After seeing so many of these challenges taking internet by storm, I started to think about some challenges that I could create in my role as a school administrator. I wanted to come up with a challenge that would have a positive outcome for my school. What I came up with was The Student Name Challenge. The challenge is pretty straight forward, learn all 500+ names of the students in my school. Being a new Vice-Principal at my school this year, I’ve really committed to knowing my new students and striving to learn all of their first names by the end of the school year.

In the process of trying to learn all my students’ names, I’ve discovered that my challenge is also contributing to my school board’s first priority  of Positive School Culture and Well-being and it’s goal of all students and staff feel safe, supported, and accepted. As an administrator, the simple act of learning a student’s name can have a positive impact on developing a positive school culture. Learning a student’s name is a good first step in gaining their trust and making them feel safe, supported, and accepted. I’ve made a concerted effort since the first day at my new school to learn my students’ names as quickly as possible and I have seen encouraging results so far. I feel like I have a better connection with the students when greeting them in the morning as they walk into the school, when I’m walking down the hallways and saying hello as they pass by, and when I visit classrooms and speak to them about their learning.
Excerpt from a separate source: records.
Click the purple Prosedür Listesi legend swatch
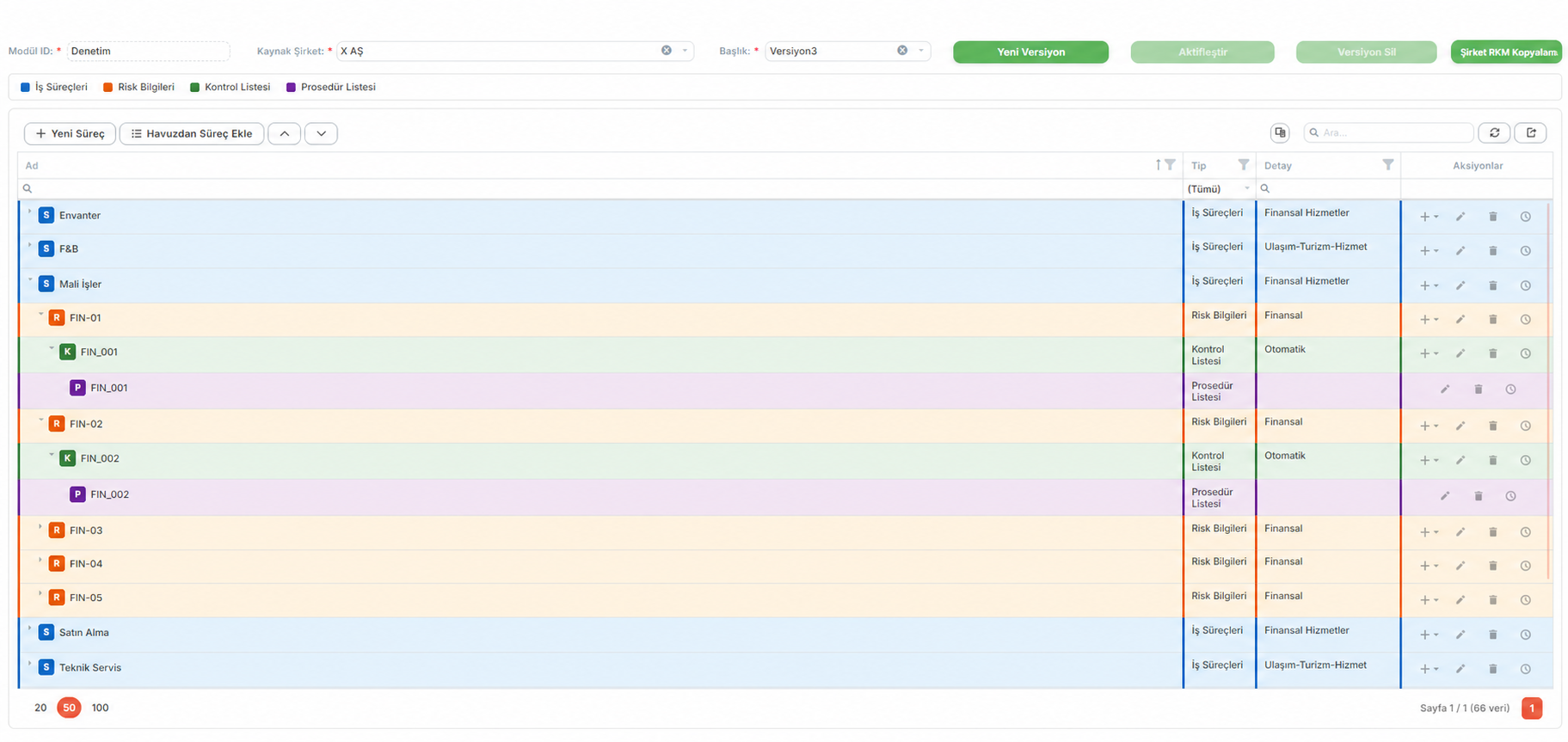The image size is (1568, 742). click(x=291, y=87)
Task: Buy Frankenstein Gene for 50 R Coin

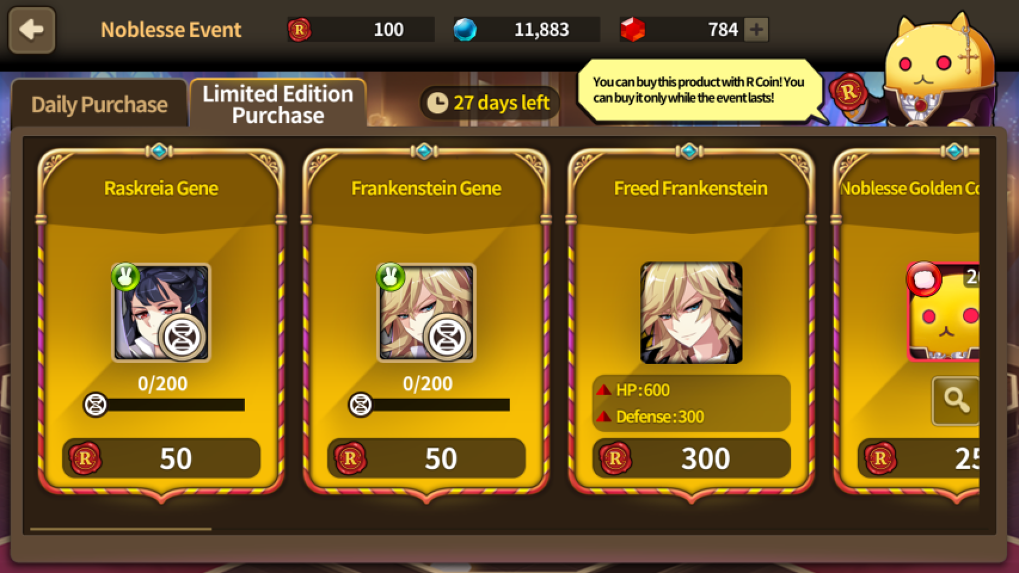Action: pos(426,458)
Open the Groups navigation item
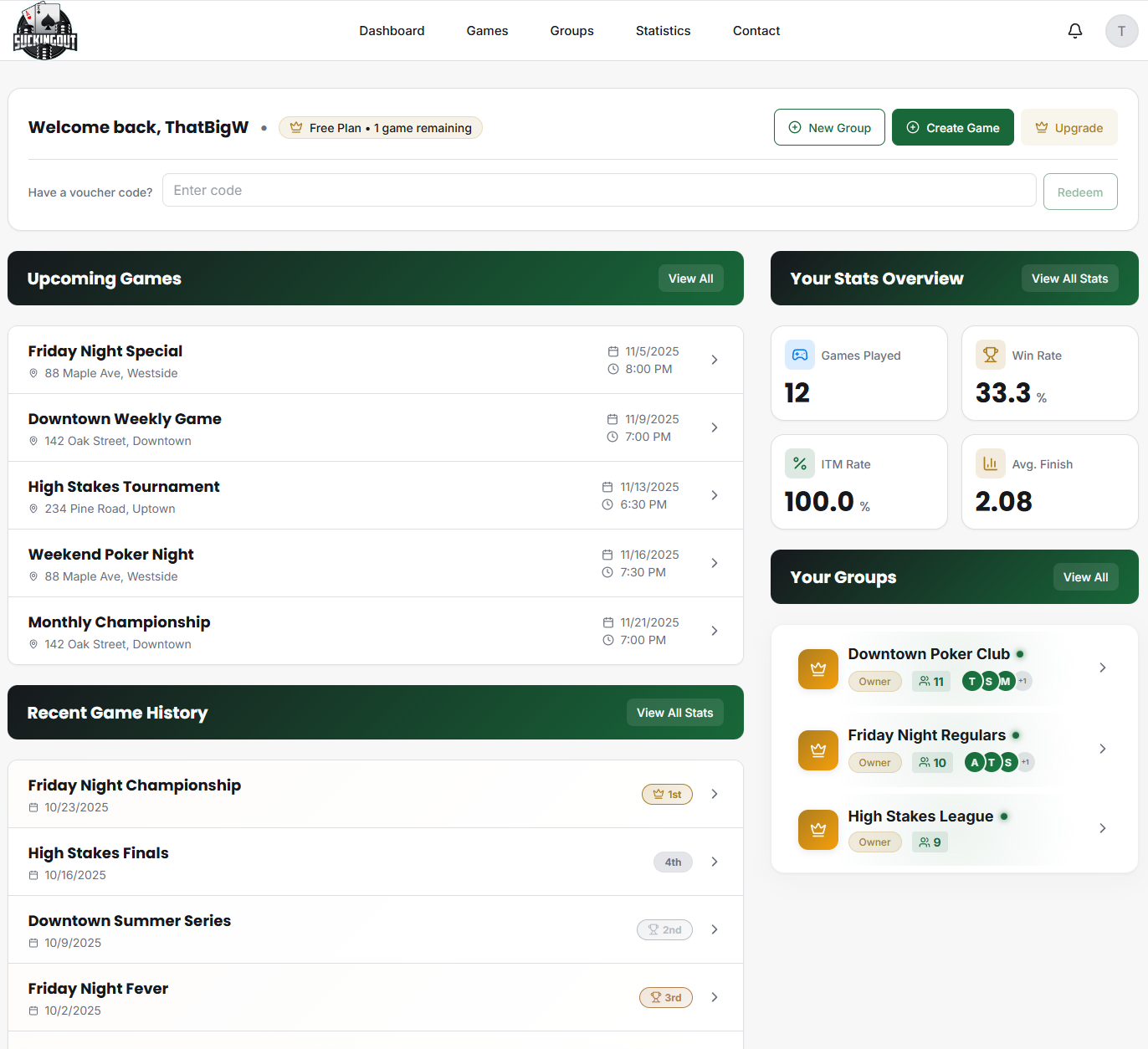The image size is (1148, 1049). tap(571, 31)

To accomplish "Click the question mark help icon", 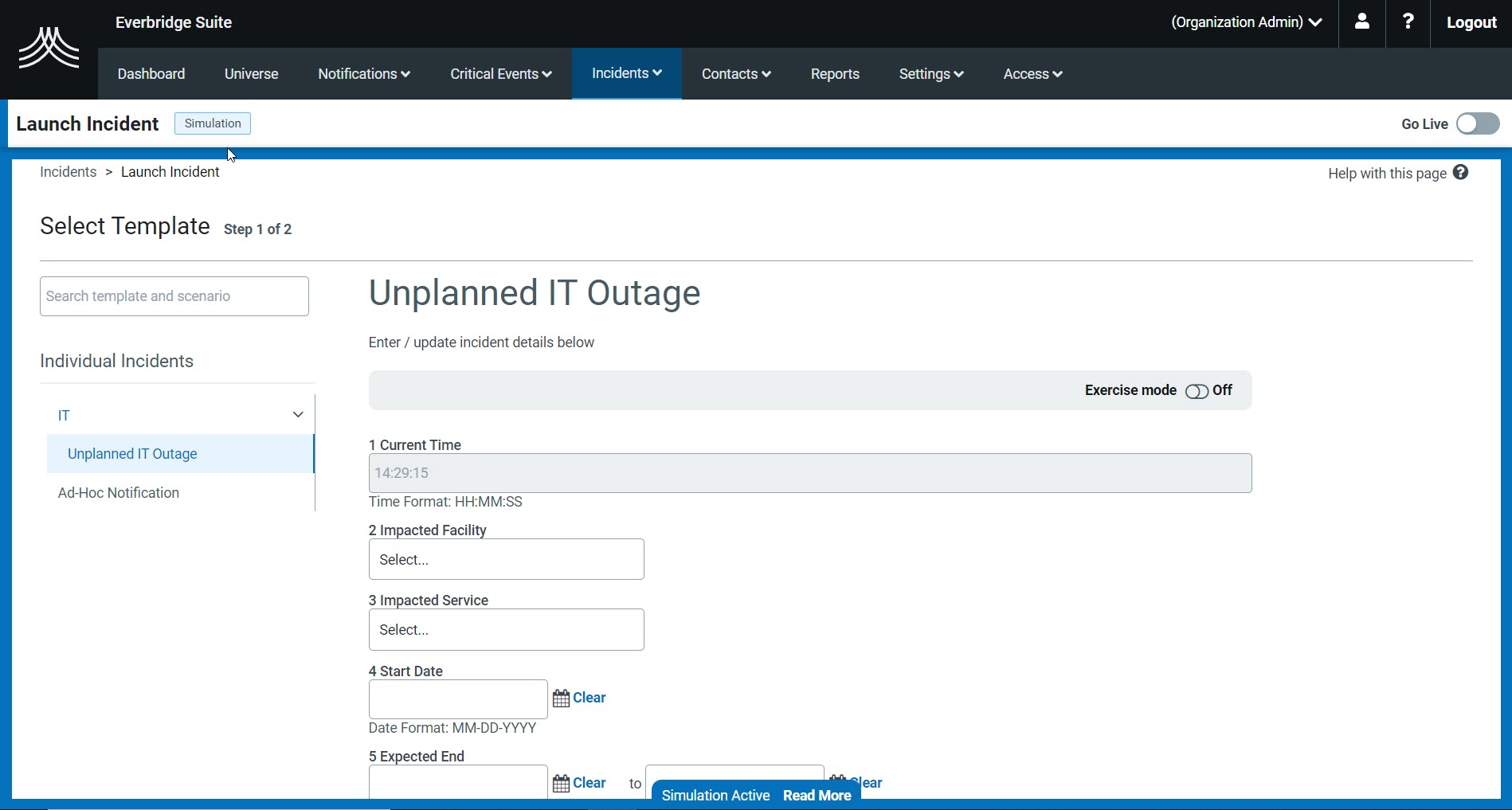I will [1408, 22].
It’s been two months since my first day at my new school and I still have long way to go in my Student Name Challenge. Some of my students know about my challenge and they keep my on my toes when they see me around the school to see if I know their name. I may not reach my goal of learning all of their names by the end of the year but the process has been pretty fun so far. Here are some tips that I’ve picked up along the way that have helped me learn my students’ names:

  • When asking students for their name, follow it up by asking 3 things about themselves (interests, talents, etc.). This helps make personal connections with students while learning their names.
  • When visiting classrooms, look for name tags on their desks or their work, while engaging them about their learning.
  • Every once in a while, use the student photo directory or classlists as a checklist.
  • Set a daily target of learning a handful of students’ names.
  • Ask again and again and again. Some students’ names are harder to remember than others. Don’t be afraid to keep asking for their names until you get it. Sometimes students will turn it into a game and quiz you when you pass them in the hallway or on the playground.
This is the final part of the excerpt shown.